The Academic Minute for 2019.12.30-2020.01.03

The Academic Minute from 12.30 – 01.03

Monday, December 30th
Andrew Morris Union College – Best Political Science Segment Award
Natural Disaster Aid
Andrew Morris, associate professor of history at Union College. is an expert on the history of disaster relief. The recipient of a prestigious fellowship from the National Endowment for the Humanities, Morris is currently working on a book, “Race, Rights, and Disasters: Hurricane Camille and the New Politics of Disaster Relief” (University of Pennsylvania Press).

Tuesday, December 31st
Gabriel Neal – Texas A&M University – Best Health Segment Award
Paper Cuts
I am board-certified Family Medicine physician and Fellow of the American Academy of Family Physicians. My love for patients and students is what brought me from private practice to academic medicine at the Texas A&M Health Science Center College of Medicine. I supervise family medicine residents, serve as our clinic’s medical director and COO, as well as direct our local campus family medicine clerkship. A few of my special interests are medical ethics and international medicine.

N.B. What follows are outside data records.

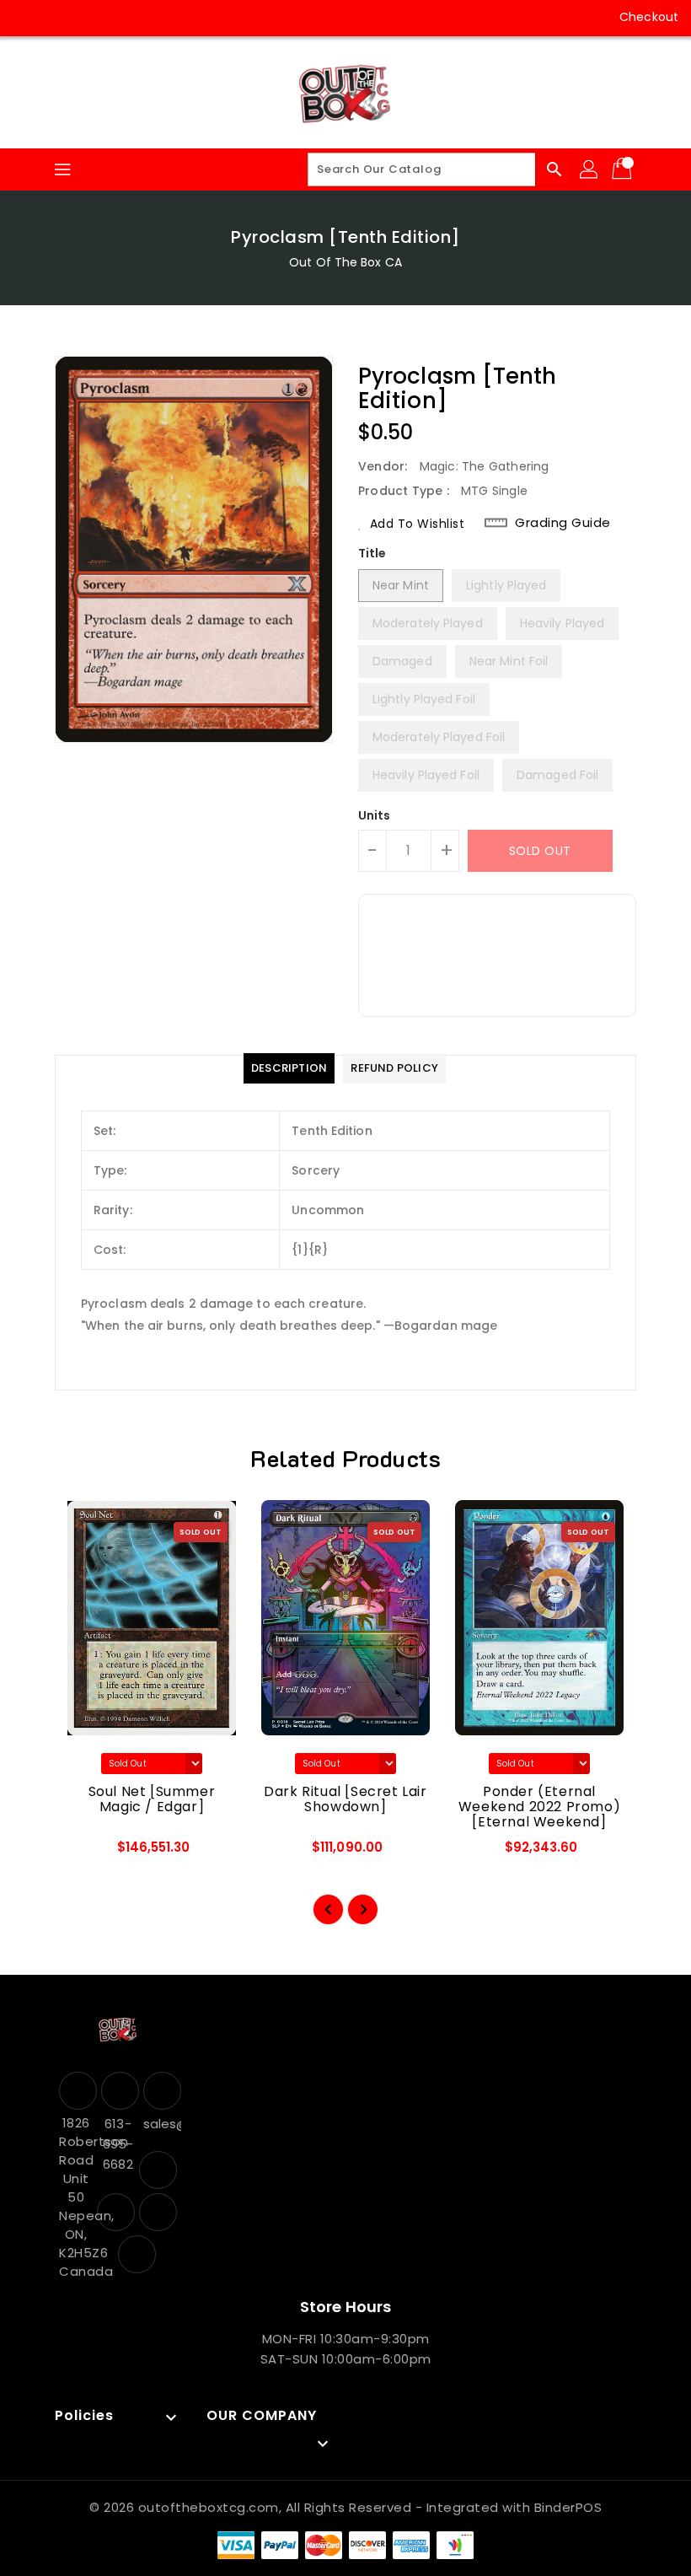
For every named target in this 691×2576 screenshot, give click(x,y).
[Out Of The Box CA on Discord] (123, 17)
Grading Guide (563, 522)
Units (374, 815)
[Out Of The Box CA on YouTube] (91, 17)
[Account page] (590, 169)
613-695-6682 (118, 2144)
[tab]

My wife Stacy and I have five children. We enjoy a lot of things such as swimming, reading, board games, traveling, and spending time with friends. But mostly we do a lot of laundry and cooking.

Wednesday, January 1st
Peter Filkins – Bard College at Simon’s Rock – Best History Segment Award
H.G. Adler
Peter Filkins is an award-winning poet and translator. His authorized biography H.G. Adler: A Life in Many Worlds appeared in 2019 from Oxford University Press, and his most recent book of poems is The View We’re Granted (Johns Hopkins, 2012), winner of the 2013 Best Book Award from the New England Poetry Club. He has translated three novels by H.G. Adler, Panorama, The Journey, and The Wall, as well as the collected poems of Ingeborg Bachmann, Darkness Spoken. The recipient of fellowships from the National Endowment for the Humanities, the Leon Levy Center for Biography, the DAAD, and the American Academy in Berlin, he is the Richard B. Fisher Professor of Literature at Bard College at Simon’s Rock, and also teaches translation at the main campus of Bard College in Annandale-on-Hudson, NY.

Thursday, January 2nd
Jennifer Harman – Colorado State University – Best Psychology Segment Award
Parental Alienation
Jennifer Jill Harman, Ph.D. received her doctorate in Social Psychology from the University of Connecticut in 2005, and specializes in the study of intimate relationships. She also has two masters degrees from Teacher’s College, Columbia University in psychological counseling, and served as a family and substance abuse counselor for several years prior to her entry into academia. She is currently an associate professor of psychology at Colorado State University.

Friday, January 3rd
Ashley Taylor – Colgate University – Best Education Segment Award
Producers of Knowledge
I am Assistant Professor of Educational Studies at Colgate University. I teach educational foundations courses in disability studies, inclusive education, and philosophy of education.

I received my Ph.D. in Cultural Foundations of Education at Syracuse University, where I specialized in Philosophy of Education and Disability Studies. I am especially interested in how citizenship and social belonging are conceptualized in relation to and experienced by people labeled with disabilities, and how institutions and processes of education shape and mediate these concepts and experiences. Much of my work considers the normative question of what constitutes educational justice for individuals labeled with intellectual disabilities. More broadly, I am interested in the intersections of ability, gender, and race in educational philosophy and theory. In all of my work, I view disability (and ability) in terms of its status as a gendered and racialized cultural, social, and political position both created and augmented through educational systems.